Death Penalty Repeal Bill To Be Proposed In Wyoming Legislature
Wyoming Rep. Jared Olsen (R-Laramie County) said Thursday that conservatives should be concerned about the death penalty on several grounds, including a desire for limited government as well as fiscal and moral concerns.
Olsen made the comments at the formal launch of the Wyoming Chapter of Conservatives Concerned About the Death Penalty (CCATDP) at the Laramie County Library on Thursday morning.
Olsen said conservatives ''have a hard time trusting the government to fill potholes or deliver the mail," so they should be more concerned about its ability to decide whether people should live or die. He went on to say that it costs Wyoming $2.5 million every year to maintain the ability to execute people for crimes, even though the death penalty is seldom used in the state.
Wyoming has not put anyone to death since Mark Hopkinsin was executed in 1992.
Olsen said Wyoming continues to face budget challenges in part because ''coal is going away.
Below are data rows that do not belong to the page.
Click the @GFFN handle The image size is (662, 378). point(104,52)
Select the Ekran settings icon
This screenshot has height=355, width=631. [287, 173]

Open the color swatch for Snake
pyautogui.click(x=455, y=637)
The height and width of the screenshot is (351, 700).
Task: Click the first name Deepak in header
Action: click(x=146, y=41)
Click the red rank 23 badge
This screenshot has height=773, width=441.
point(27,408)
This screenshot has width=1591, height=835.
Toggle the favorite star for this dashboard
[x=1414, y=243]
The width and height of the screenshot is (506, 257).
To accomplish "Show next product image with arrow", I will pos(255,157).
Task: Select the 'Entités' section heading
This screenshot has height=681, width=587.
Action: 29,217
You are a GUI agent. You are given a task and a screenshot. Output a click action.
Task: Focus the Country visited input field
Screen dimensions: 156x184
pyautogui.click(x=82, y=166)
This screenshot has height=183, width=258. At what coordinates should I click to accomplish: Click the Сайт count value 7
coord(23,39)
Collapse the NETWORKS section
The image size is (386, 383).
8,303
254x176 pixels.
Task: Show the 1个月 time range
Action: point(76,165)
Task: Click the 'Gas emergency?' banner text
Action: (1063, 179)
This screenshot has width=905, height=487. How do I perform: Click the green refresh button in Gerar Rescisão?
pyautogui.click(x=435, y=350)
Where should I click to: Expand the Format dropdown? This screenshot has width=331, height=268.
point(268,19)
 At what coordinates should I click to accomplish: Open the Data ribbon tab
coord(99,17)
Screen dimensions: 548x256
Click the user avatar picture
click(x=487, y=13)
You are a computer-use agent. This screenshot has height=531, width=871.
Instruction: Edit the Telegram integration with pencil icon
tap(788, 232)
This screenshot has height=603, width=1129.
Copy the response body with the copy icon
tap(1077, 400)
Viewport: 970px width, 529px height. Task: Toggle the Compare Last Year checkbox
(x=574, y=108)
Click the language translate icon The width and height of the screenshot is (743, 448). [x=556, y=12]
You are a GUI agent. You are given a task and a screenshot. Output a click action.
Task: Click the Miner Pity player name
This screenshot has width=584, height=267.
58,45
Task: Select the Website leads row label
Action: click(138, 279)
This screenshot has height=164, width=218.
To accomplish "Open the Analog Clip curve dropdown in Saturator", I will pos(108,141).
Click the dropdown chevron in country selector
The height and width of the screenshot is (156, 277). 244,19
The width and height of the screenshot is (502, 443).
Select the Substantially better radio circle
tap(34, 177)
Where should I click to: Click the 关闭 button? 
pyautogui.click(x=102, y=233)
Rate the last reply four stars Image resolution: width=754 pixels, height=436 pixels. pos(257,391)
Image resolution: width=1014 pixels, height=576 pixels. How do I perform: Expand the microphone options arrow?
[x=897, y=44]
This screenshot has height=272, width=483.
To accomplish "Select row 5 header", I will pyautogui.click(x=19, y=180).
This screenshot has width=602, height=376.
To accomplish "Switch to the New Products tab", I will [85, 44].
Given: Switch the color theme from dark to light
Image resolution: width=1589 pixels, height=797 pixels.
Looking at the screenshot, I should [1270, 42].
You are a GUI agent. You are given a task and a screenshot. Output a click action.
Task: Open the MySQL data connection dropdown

It just is,'' and revenues are likely to remain tight. Olsen, who sponsored a bill in the 2019 legislative session to abolish the death penalty, says he and others will be putting forward a similar bill in the upcoming 2020 session.
Since the 2020 Wyoming Legislative session will be a budget session, it will take a 2/3 majority vote to introduce a non-budget bill for consideration. In the Wyoming House that means it will take 40 votes to introduce a death penalty repeal bill. Olsen says he belives supporters have 39 votes lined up so far.
At Thursday's event, Kylie Taylor, Wyoming Coordinator for the CCATDP, said 165 death row inmates in the United States since 1973 have been exonerated before they could be executed, raising the specter that innocent people inevitably will be executed. Taylor also said it's morally inconsistent for people to oppose abortion but support the death penalty, even though many conservatives hold those positions.
Rep. Olsen will appear on the ''Weekend in Wyoming' program on KGAB radio at 12:00 PM Saturday to discuss his opposition to the death penalty.